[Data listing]
------------------------------------------------------------

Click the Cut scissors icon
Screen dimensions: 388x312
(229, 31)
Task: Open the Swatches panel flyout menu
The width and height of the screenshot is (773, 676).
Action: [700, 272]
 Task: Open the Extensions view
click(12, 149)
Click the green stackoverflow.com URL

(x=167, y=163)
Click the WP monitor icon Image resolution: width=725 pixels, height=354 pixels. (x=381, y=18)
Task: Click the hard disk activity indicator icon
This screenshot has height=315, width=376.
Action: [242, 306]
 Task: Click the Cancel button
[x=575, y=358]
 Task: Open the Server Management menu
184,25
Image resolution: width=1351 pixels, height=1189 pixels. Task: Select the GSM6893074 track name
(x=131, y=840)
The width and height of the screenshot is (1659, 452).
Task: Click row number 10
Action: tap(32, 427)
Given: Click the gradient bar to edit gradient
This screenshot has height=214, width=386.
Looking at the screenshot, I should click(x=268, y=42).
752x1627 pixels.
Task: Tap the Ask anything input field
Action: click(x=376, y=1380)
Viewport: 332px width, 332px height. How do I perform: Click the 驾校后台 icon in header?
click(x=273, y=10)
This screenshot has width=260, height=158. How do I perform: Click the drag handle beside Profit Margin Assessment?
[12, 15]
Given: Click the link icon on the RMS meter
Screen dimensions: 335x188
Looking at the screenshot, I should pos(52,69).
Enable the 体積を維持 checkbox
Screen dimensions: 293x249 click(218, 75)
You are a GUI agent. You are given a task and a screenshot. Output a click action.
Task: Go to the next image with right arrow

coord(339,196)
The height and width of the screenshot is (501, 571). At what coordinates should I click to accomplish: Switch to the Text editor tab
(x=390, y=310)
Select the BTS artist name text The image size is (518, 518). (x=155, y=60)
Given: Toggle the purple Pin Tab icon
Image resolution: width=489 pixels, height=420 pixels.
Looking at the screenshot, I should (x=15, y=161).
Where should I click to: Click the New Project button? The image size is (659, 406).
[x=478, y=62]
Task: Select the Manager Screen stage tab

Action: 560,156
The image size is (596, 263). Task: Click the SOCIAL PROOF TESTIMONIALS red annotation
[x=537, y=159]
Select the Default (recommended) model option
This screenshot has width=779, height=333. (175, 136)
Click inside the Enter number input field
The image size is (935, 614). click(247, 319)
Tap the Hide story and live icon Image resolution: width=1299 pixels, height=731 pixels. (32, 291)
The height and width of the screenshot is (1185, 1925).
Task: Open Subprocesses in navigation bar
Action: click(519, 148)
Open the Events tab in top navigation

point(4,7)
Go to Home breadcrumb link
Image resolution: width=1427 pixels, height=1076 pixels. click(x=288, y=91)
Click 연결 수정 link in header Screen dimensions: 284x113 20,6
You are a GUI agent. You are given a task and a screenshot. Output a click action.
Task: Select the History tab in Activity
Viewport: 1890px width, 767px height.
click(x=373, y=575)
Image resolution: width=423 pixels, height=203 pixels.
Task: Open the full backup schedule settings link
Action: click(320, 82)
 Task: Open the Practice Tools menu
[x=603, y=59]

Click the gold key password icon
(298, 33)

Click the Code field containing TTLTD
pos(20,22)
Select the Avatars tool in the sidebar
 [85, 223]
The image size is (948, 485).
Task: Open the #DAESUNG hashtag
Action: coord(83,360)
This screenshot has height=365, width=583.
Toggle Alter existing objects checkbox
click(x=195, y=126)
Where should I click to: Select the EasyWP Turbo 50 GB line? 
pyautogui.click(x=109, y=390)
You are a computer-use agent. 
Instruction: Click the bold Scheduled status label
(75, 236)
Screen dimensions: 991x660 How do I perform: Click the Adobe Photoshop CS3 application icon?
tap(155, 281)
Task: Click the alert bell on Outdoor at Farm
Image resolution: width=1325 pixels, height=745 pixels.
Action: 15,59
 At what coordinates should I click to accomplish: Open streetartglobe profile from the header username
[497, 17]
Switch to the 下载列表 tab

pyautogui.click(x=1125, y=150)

------------------------------------------------------------

▶ _Work to be completed_
Reproduce the Data listing word for word, starting at its first line and ending at the line that contains "(x=167, y=163)".

▶ _Output_
Click the Cut scissors icon
Screen dimensions: 388x312
(229, 31)
Task: Open the Swatches panel flyout menu
The width and height of the screenshot is (773, 676).
Action: [700, 272]
 Task: Open the Extensions view
click(12, 149)
Click the green stackoverflow.com URL

(x=167, y=163)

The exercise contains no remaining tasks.